The article also reveals how geopolitical tensions with Iran are cascading through the economy in ways that disproportionately affect working families. Those dependent on cars for commuting, small business owners reliant on fuel and shipping, and families already stretched thin on housing costs face the steepest burden from inflation triggered by foreign conflicts.

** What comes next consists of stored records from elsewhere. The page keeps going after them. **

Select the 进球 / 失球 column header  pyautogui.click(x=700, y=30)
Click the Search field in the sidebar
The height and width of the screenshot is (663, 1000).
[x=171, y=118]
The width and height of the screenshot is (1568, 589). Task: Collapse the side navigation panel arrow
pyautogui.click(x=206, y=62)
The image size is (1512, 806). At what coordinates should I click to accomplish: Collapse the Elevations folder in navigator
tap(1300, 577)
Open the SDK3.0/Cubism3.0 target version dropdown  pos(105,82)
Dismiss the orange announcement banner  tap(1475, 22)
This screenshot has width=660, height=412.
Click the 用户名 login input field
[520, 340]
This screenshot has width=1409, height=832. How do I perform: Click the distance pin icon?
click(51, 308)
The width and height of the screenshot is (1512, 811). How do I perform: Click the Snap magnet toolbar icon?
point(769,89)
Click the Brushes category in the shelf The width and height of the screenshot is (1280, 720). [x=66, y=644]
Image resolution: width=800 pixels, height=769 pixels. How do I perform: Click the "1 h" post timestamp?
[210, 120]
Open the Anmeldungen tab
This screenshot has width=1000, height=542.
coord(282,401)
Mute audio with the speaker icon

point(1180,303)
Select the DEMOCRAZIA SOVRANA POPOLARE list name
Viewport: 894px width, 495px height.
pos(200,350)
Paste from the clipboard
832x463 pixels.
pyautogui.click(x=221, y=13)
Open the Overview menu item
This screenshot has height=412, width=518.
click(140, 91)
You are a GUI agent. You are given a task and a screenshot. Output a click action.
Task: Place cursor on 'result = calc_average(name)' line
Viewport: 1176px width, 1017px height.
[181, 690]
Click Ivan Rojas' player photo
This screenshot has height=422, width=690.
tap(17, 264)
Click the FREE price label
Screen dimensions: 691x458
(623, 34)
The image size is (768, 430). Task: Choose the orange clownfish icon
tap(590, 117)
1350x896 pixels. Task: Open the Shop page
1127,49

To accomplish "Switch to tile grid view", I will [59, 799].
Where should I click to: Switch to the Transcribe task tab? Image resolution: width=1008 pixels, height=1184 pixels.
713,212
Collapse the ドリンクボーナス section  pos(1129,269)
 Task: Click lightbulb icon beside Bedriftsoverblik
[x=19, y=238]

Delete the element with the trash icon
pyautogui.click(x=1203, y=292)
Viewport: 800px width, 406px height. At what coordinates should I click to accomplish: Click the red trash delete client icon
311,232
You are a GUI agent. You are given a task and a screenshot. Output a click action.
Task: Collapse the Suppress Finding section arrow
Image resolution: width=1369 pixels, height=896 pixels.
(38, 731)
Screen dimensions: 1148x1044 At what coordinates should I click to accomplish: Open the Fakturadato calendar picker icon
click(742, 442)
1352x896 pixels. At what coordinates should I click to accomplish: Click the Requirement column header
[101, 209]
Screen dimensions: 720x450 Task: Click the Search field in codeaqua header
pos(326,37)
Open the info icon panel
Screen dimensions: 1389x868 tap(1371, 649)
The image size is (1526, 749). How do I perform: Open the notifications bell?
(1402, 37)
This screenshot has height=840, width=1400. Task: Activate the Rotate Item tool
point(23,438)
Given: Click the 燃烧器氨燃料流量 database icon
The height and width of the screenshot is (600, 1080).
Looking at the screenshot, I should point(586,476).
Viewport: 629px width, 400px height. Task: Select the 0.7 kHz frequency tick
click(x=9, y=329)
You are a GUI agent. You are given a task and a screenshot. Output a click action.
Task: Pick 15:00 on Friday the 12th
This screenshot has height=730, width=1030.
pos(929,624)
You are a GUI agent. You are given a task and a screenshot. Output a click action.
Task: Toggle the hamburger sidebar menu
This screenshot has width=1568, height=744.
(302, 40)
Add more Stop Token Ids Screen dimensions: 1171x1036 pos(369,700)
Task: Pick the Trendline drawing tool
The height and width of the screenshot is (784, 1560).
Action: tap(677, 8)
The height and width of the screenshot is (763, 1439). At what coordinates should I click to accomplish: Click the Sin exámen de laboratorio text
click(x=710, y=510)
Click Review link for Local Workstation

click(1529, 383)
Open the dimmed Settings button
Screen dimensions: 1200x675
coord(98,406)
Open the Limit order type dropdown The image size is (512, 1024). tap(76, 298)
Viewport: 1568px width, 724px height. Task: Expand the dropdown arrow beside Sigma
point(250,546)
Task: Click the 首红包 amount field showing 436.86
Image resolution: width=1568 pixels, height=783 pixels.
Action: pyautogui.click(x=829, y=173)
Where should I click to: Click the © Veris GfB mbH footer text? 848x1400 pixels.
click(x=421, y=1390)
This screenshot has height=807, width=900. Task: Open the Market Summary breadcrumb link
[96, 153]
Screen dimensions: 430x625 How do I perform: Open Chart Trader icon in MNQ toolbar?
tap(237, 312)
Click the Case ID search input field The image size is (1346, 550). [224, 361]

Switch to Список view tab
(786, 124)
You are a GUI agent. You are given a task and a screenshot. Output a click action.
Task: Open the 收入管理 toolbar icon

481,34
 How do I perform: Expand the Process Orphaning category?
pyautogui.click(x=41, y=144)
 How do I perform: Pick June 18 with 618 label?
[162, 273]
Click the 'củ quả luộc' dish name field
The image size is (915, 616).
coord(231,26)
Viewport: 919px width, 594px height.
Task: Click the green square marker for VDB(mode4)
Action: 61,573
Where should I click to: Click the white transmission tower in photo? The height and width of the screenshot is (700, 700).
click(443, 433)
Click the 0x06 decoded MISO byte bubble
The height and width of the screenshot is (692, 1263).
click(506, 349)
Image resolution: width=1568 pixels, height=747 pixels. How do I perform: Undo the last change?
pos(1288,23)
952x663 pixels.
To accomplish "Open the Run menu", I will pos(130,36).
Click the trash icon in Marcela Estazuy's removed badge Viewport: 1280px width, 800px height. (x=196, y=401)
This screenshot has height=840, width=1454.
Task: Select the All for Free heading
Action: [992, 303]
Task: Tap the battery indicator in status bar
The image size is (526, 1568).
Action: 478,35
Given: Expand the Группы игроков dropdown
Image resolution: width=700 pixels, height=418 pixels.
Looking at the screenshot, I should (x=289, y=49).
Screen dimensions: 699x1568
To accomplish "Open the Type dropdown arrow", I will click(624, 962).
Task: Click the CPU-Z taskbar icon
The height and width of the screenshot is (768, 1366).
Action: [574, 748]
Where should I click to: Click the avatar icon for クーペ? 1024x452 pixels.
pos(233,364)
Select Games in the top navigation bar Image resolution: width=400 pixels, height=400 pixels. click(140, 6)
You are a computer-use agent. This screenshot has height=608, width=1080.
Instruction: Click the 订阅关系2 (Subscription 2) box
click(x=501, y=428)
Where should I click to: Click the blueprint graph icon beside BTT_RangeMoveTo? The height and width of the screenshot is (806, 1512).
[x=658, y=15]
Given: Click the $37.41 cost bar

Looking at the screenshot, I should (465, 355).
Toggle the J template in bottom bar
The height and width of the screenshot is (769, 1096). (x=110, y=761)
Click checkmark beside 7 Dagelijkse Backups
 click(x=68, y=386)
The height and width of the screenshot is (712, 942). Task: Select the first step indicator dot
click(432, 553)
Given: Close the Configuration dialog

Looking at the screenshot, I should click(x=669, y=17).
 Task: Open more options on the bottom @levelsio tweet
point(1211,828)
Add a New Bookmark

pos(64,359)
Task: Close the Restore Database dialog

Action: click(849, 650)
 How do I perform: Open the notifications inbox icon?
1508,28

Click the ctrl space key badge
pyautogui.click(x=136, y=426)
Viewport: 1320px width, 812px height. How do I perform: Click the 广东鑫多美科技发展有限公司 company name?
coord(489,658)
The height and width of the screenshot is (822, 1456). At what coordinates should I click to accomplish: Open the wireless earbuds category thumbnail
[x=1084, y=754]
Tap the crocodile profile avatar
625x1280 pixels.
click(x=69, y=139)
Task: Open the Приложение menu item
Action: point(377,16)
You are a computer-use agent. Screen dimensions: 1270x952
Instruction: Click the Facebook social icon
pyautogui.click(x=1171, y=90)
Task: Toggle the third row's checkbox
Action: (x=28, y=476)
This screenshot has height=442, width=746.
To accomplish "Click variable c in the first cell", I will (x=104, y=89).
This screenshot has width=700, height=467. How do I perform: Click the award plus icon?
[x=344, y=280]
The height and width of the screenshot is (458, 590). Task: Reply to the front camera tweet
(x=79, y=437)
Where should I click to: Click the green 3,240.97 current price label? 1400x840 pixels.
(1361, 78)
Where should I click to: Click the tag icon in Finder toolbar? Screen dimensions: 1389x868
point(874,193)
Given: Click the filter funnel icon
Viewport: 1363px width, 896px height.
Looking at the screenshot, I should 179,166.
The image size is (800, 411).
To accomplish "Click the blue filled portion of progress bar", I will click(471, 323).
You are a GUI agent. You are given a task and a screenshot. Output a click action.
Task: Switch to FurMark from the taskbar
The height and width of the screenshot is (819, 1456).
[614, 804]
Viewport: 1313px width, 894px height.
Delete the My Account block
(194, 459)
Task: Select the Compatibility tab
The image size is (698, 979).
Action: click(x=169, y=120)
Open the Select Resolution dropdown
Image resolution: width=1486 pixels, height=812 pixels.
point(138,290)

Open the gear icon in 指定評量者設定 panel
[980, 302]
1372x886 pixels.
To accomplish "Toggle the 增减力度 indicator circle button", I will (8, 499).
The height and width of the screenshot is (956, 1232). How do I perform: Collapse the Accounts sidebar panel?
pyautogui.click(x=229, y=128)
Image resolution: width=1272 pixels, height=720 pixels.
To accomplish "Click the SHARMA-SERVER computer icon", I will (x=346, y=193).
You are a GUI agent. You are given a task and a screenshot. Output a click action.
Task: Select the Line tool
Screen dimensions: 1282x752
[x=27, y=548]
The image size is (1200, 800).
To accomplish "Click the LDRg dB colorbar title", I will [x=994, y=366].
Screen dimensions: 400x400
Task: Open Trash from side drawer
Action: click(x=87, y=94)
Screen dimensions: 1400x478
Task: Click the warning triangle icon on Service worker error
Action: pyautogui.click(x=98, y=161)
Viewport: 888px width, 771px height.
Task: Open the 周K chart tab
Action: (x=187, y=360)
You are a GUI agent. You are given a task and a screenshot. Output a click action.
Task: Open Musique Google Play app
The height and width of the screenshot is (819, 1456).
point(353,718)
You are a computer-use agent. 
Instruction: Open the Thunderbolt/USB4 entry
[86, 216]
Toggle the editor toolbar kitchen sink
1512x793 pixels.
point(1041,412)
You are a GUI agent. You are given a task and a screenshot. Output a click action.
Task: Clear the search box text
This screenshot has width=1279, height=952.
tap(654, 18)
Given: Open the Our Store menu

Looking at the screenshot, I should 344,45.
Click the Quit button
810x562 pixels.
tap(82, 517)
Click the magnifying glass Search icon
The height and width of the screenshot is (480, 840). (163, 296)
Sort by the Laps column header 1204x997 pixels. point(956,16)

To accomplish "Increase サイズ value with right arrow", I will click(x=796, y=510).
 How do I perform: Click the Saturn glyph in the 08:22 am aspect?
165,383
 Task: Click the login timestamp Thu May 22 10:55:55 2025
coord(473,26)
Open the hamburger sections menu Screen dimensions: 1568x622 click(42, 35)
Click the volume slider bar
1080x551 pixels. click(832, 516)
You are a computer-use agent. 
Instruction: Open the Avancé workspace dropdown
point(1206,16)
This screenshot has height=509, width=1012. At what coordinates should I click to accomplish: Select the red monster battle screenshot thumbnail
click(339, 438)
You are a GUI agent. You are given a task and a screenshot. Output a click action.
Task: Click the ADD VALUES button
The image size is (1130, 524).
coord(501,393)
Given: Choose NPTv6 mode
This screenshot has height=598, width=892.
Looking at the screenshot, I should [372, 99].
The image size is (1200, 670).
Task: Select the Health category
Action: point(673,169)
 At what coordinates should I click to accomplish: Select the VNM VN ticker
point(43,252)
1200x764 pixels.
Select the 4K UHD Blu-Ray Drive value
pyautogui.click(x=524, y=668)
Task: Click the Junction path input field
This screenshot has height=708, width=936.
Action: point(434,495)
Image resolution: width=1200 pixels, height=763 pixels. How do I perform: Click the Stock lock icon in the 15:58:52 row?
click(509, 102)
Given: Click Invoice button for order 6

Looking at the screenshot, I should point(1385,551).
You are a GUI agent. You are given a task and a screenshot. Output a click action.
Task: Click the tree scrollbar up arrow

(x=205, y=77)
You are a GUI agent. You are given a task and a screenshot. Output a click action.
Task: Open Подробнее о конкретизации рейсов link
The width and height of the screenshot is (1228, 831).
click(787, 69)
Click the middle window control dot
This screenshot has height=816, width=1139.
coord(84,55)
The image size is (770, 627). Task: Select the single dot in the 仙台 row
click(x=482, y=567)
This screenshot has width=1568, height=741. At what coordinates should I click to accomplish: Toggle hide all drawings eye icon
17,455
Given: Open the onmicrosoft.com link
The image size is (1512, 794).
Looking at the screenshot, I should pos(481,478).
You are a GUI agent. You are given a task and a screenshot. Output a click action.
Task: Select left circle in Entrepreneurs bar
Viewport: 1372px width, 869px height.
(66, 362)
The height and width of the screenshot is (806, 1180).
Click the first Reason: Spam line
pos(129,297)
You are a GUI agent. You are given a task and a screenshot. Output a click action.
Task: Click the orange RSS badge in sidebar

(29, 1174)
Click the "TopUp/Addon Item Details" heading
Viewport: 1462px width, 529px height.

Connection to CGP Policy Positions

Affordability Crisis

The CGP position states: "Productivity rose 92%. Wages rose 34%. America is the wealthiest nation — yet tens of millions cannot afford to live in it." This article is a live case study of that reality. Even as the U.S. economy generates wealth, inflation erodes real purchasing power, and the benefits of productivity gains are not reaching workers. A temporary gas tax cut addresses neither the root causes of inflation nor the structural wage-productivity gap.

China Policy

Trump's focus on "deals and expressed admiration for Xi's power" raises questions about whether U.S.-China negotiations prioritize long-term strategic interests or short-term optics. The CGP approach to China would emphasize protecting American workers from exploitative trade arrangements, addressing supply chain vulnerabilities that contribute to inflation, and conditioning engagement on labor and environmental standards—not simply announcing purchasing agreements that "often turn out to be less substantial than they initially appear," as NPR reports.